O Supremo Tribunal Federal (STF) informou nesta quinta-feira que o ministro Joaquim Barbosa, relator da ação penal do mensalão (AP 470) negou o pedido de ordem, aberto pela defesa de Rogério Lanza Tolentino, apontado como sócio de Marcos Valério e denunciado por lavagem de dinheiro. No pedido, os advogados pediam que o Instituto Nacional de Criminalística (INC) complementasse informações sobre o contrato entre a empresa de Tolentino e o Banco BMG, solicitadas pelo magistrado.
A defesa de Tolentido argumentou que os dados sobre o contrato teriam sido respondidos por meio de laudo pericial que estariam incompletos. A resposta dos peritos do INC dizia que, embora não tivessem tido acesso ao extrato atualizado da operação, até o dia 31 de julho de 2005 o contrato não havia sido quitado.
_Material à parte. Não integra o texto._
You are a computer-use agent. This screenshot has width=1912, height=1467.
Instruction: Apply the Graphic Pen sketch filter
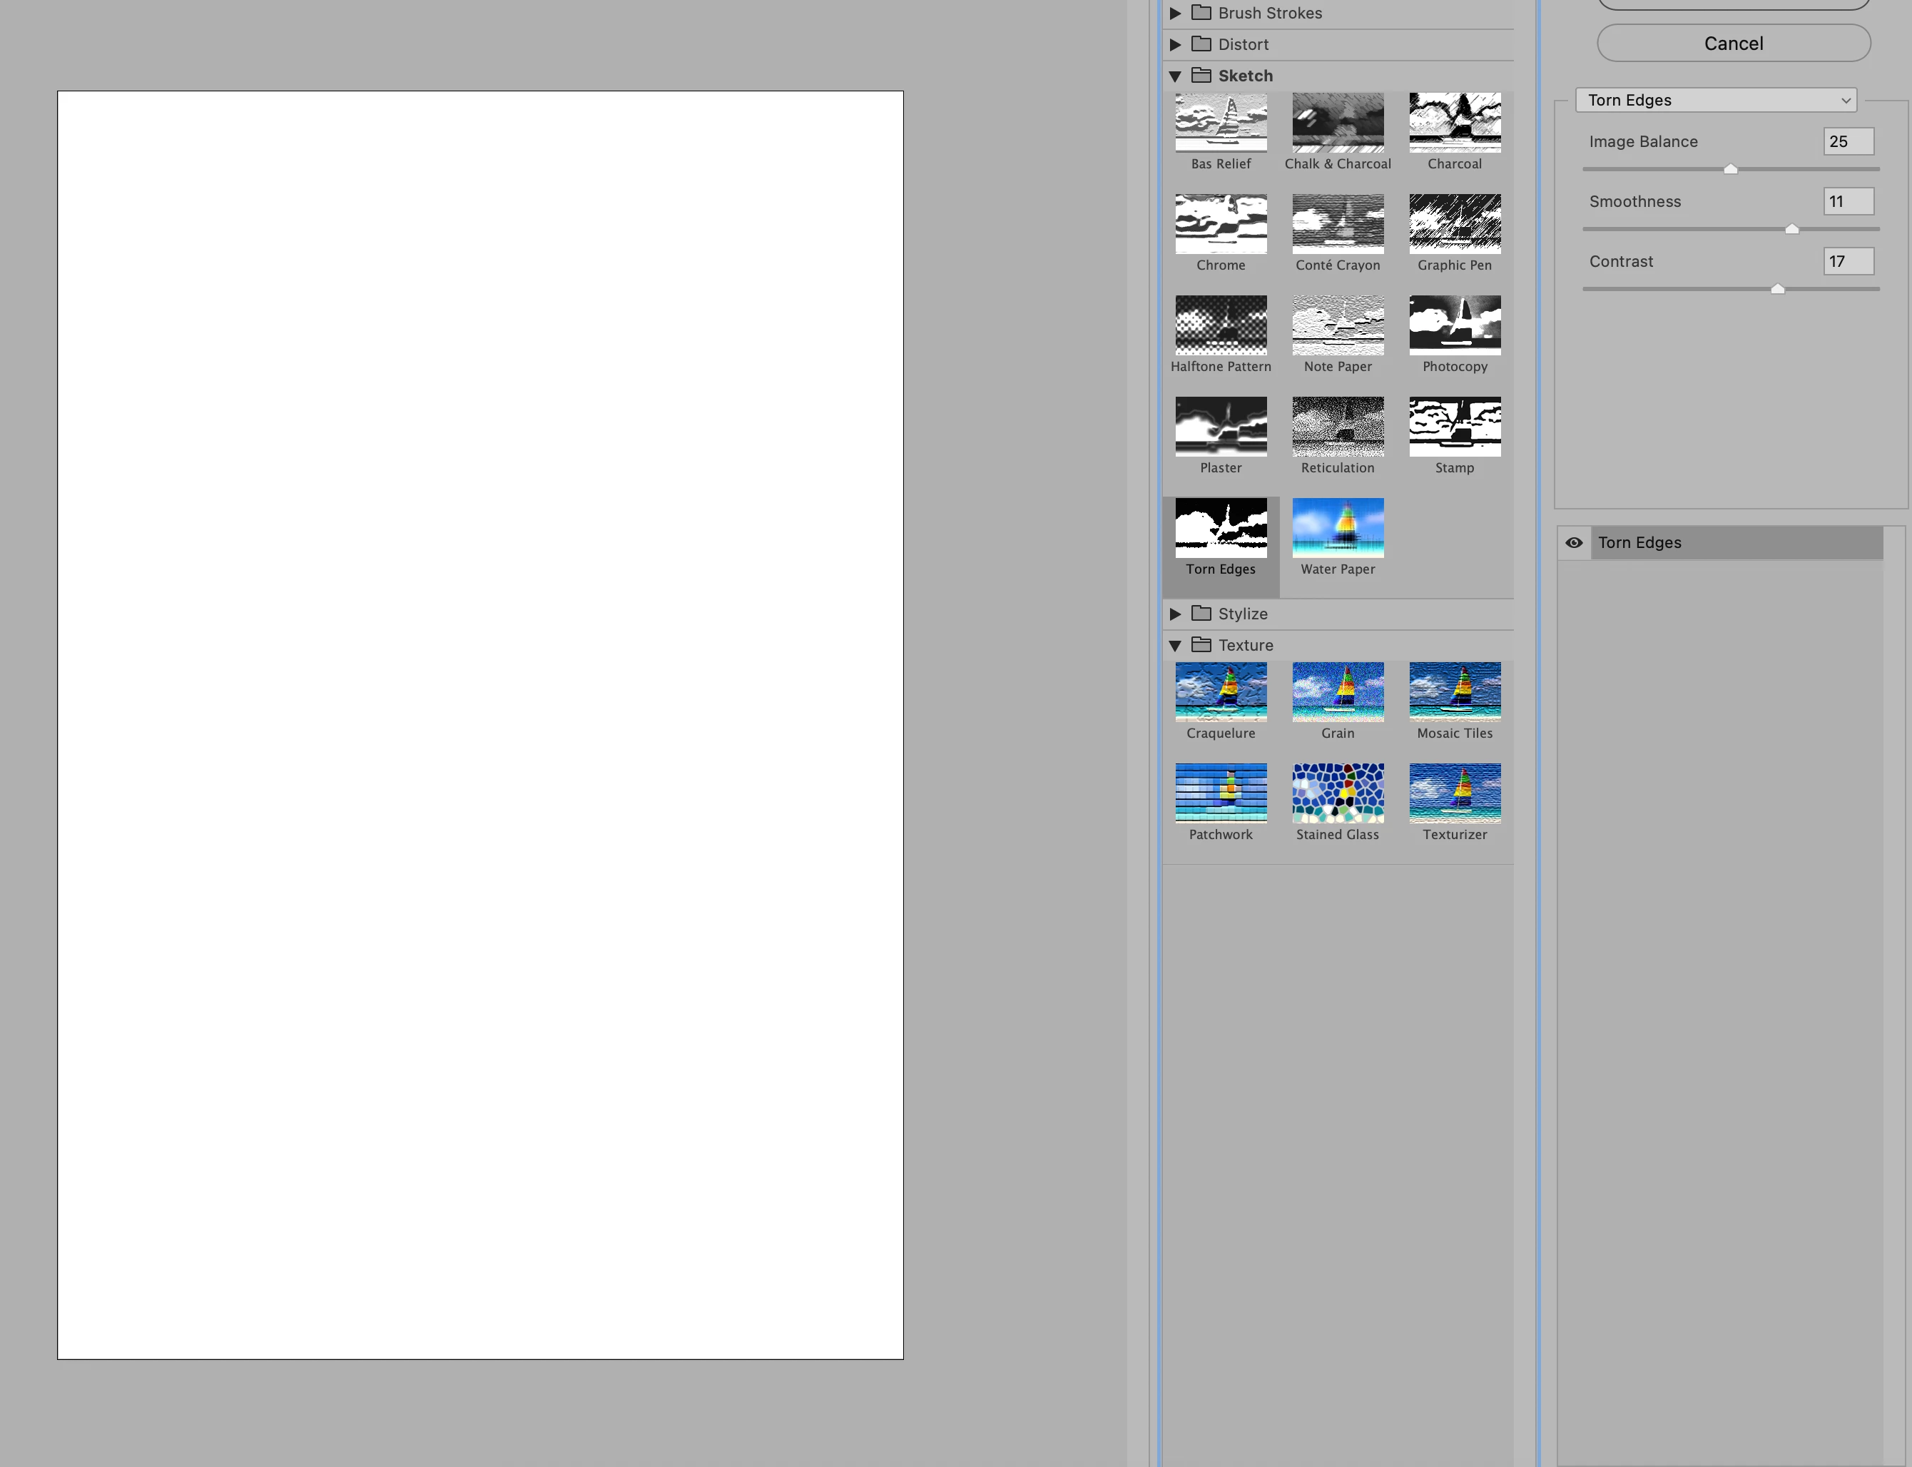click(1455, 224)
O ministro Joaquim Barbosa avaliou que o questionamento feito por ele ao INC foi satisfatoriamente respondido, uma vez que o instituto informou que até a época em que ocorreram os fatos em apuração o contrato não havia sido quitado. Para Barbosa, deve-se levar em conta que o destinatário da prova é o juiz, tendo em vista que a sua finalidade é "contribuir para a formação do livre conhecimento motivado daquele que irá julgar o processo".
Rogério Tolentino é um dos 39 réus que constam na ação penal relativa ao caso do chamado mensalão. Ele é apontado na denúncia como sócio de Marcos Valério e acusado de ser o operador do suposto esquema de desvio de dinheiro para compra de apoio político. Ele responde pelo crime de lavagem de dinheiro.